Ta ostra i podszyta ideowym żarem opinia w dużej jednak
mierze wydaje się być prawdziwa. O ile rozumiem sentymenty miłośników
rodzimych wierzeń słowiańskich, które tak konsekwentnie zostały
unicestwione, że w zasadzie nic pewnego dziś o nich powiedzieć nie można a wszelkie rozprawy doktorskie o wierzeniach słowiańskich skazane są na
spekulacje, o tyle nader wątpliwa wydaje się hipoteza czy raczej taka wizja Słowiańszczyzny,
która uchowałaby się przed pogromem chrześcijańskim. Jedno jest wszakże pewne: „Polacy", czyli plemiona żyjące
podówczas wokół Odry i Wisły, nie byli zainteresowani chrześcijaństwem, które
musiało im być siłą narzucone, jako religia państwowa, drogą odgórnych
zarządzeń. W tzw. chrystianizacjach nieodmiennie siła miecza liczyła się
niepomiernie bardziej niż siła „Słowa Bożego". Czasami słyszy się
opinie o tym, jakoby chrześcijaństwo w Polsce zostało zaprowadzone
„pokojowo", znaczy to jednak tylko tyle, że bez zewnętrznej zbrojnej
interwencji, jak w przypadku chrystianizacji np.

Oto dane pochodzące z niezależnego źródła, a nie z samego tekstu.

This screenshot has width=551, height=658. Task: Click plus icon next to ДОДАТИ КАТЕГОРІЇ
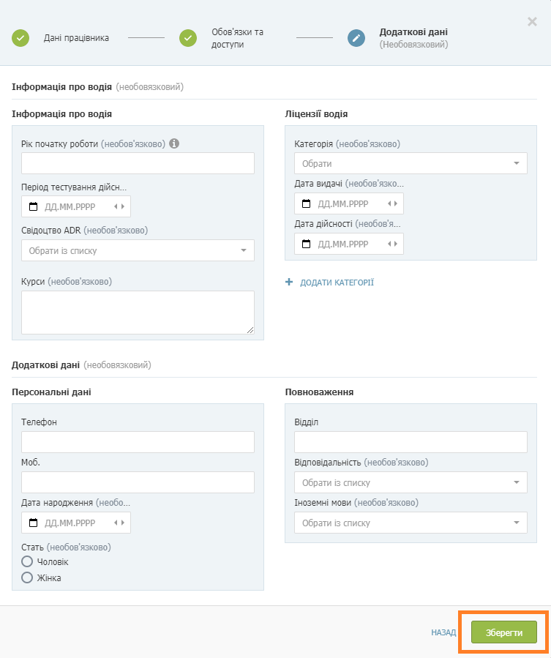pos(289,282)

Sasów, nie znaczy to jednak,
że był to proces bez przymusu i bez przemocy. Jak pisze o naszym kraju
niemiecki kronikarz Thietmar: "Ich pierwszy biskup Jordan ciężką miał z nimi pracę, zanim niezmordowany w wysiłkach nakłonił ich słowem i czynem do
uprawiania winnicy Pańskiej" (IV,56). Proces chrystianizacji naszego kraju miał miejsce między
IX/X a XIV/XV w., czyli przez kilkaset lat. Został naznaczony przymusowym
chrztem władcy Wiślan, przyjęciem chrztu przez władcę Polan, następnie
bardzo powolnym procesem chrystianizacji społeczeństwa, które wielokrotnie
stawiało temu czynny opór, czasami w formach, które przez komentatorów
historycznych bywają nazywane „powstaniami". Proces zakończył się
wyparciem ze świadomości społecznej całej tradycji religijnej, która częściowo
została zniszczona, a częściowo przeformułowana i wchłonięta do systemu
chrześcijańskiego. Był to swego rodzaju Kulturkampf, który w odróżnieniu
tego XIX-wiecznego, po wielu wiekach zakończył się sukcesem. W dyskusji o tym trudno jest wydawać oceny, co było
„dobre" a co „złe" i wydaje się, że nader trudno jest w dyskusjach o „wojnach kulturowych" kierować się li tylko kryterium „korzystności".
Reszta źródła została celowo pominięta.